In Florida, an agent's license does not have an expiration or renewal date – it may remain in force perpetually.  (Of course, the Department may suspend or revoke an agent’s license for violations of the Insurance Code or Department rules.If a licensee loses an appointment for any line of business, his or her license will remain valid for 48 months. However, the licensee may not engage in insurance activity for that line of business until a new appointment is obtained. If the agent remains unappointed for 48 months, the license lapses.  Appointments are valid for two years, and must be renewed by the appointing company to remain in force.

 

Text Box: Agent Licensing

The Florida Insurance Code requires anyone “transacting insurance” within Florida to have a valid Florida-issued license. The law makes no distinction between agents and brokers.  One of the major roles of an insurance agent is to solicit insurance.  Florida law defines “solicitation of insurance” as:

“any attempt to persuade any person to purchase an insurance product by: describing the benefits or terms of insurance coverage, including premiums or rates of return; distributing an invitation to contract to prospective purchasers; making general or specific recommendations as to insurance products; completing orders or applications for insurance products; or comparing insurance products, advising as to insurance matters, or interpreting policies or coverages.  

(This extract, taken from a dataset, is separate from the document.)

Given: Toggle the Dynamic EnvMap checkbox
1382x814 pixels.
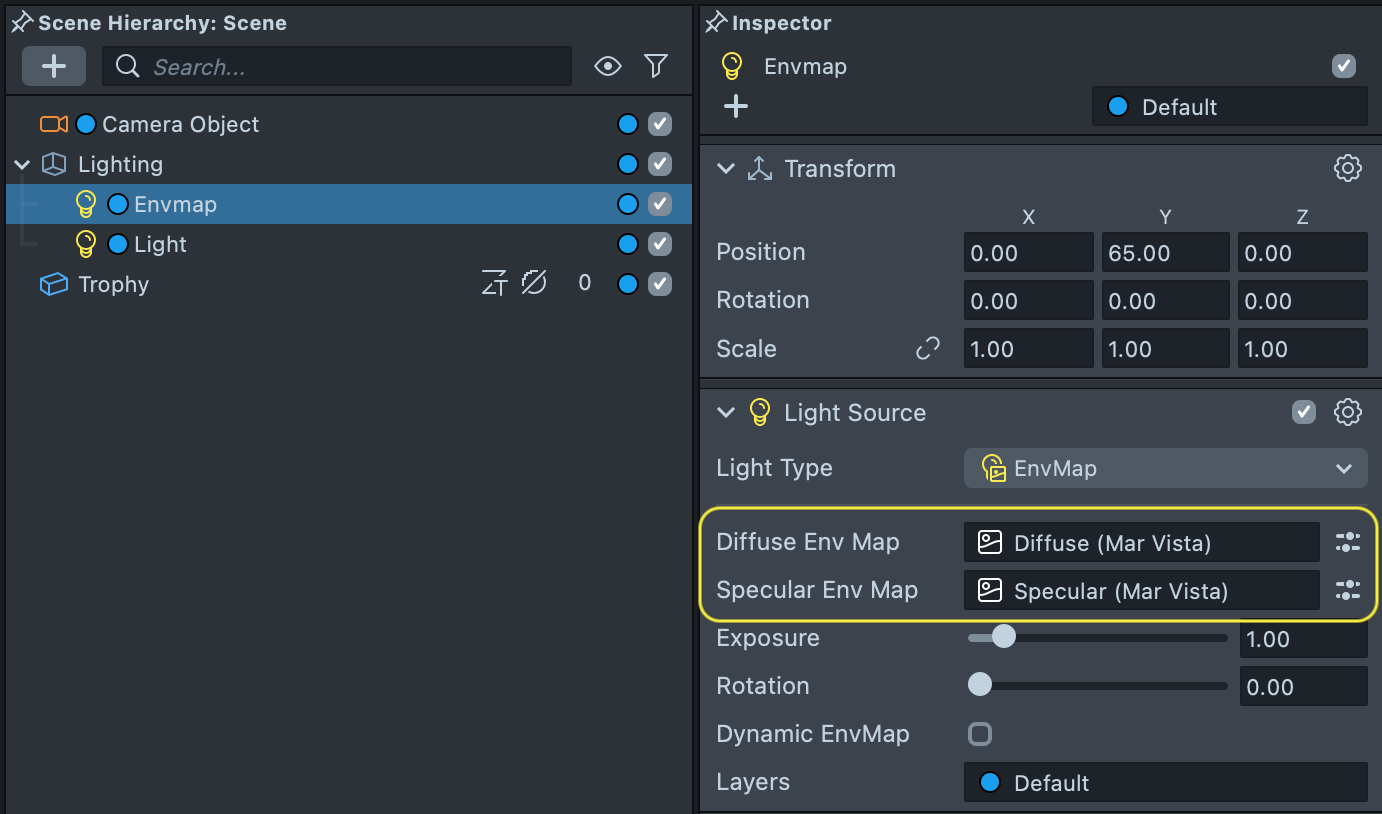Looking at the screenshot, I should [x=980, y=734].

Please note: under Florida law "insurance products" include annuities of all types — fixed, indexed and variable.

Unlicensed clerical personnel in insurance agencies may service a contractholder’s account, answer clerical questions, assist contractholders with paperwork, etc. – provided they do so under the supervision of a licensed agent and are not paid based on sales commissions.  Unlicensed personnel should not give advice, compare contract features, or initiate contact with clients.     
Text Box: Fiduciary Responsibility 

A fiduciary is a person in a position of financial trust. Attorneys, accountants, trust officers, pension plan trustees, stockbrokers and insurance agents are all considered fiduciaries.  Insurance agents and brokers may owe a fiduciary duty to both to the companies they represent and to the insurance buying public.  Agents who make recommendations to clients have an obligation to be knowledgeable about the features and provisions of the products they sell, as well as the prudent use of these products.  Agents also must take the time to become acquainted with the client's financial needs, situation and objectives.  Agents collect premiums on behalf of the insurers they represent, so they also have a fiduciary duty to submit those monies to the insurer promptly. 

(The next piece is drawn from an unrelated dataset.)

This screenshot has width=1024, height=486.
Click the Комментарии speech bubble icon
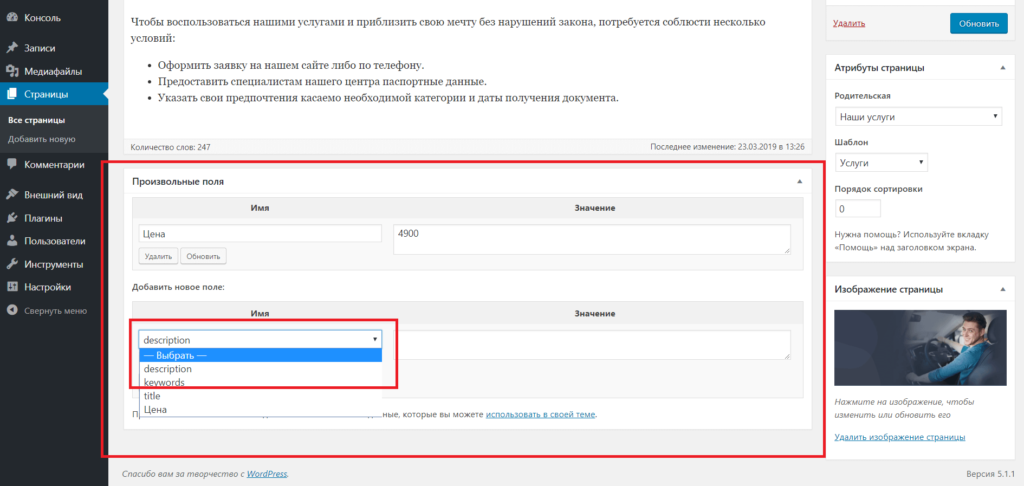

Insurance agents and brokers voluntarily accept this fiduciary responsibility and implicitly agree to carry out that duty in good faith.  That has been interpreted by the courts to mean that fiduciaries must act reasonably to avoid negligence and to not favor anyone else's interest (including their own) over that of their clients or the companies that appointed them.  Fiduciaries owe their principals (the person they represent):

Utmost Care. One standard applied to fiduciaries is the "prudent man rule", which states that the fiduciary should behave as a "prudent person" would under the same circumstances.  This can be a very vague standard, but it is one that courts have relied on over the years. Professionals are usually held to a higher standard of conduct — to exercise "utmost care". This higher standard is warranted because professionals are assumed to be more knowledgeable and experienced than an ordinary prudent person.  One can argue that clients seek out and are willing to pay for professional advice precisely because of the added knowledge and experience the professional brings to the decision-making process — and therefore should be held to that higher standard.   

Integrity — this applies to the fiduciary's soundness of moral principle and character: the agent must act with fidelity to the principal's interest and with complete honesty. 

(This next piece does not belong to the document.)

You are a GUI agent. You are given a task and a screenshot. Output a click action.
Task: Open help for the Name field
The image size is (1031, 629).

Honesty and Duty of Full Disclosure of all material facts, either known, within the knowledge of or reasonably discoverable by the agent which could influence in any way the principal's decisions, actions or willingness to enter into a transaction. 

Loyalty — An obligation to refrain from acquiring any interest adverse to that of a principal without full and complete disclosure of all material facts and obtaining the principal's informed consent. This precludes the agent from personally benefiting from secret profits, competing with the principal or obtaining an advantage from the agency for personal benefit of any kind. 

Duty of Good Faith — includes total truthfulness, absolute integrity and total fidelity to the principal's interest. The duty of good faith prohibits taking advantage of the principal through the slightest misrepresentation, concealment, threat or adverse pressure of any kind.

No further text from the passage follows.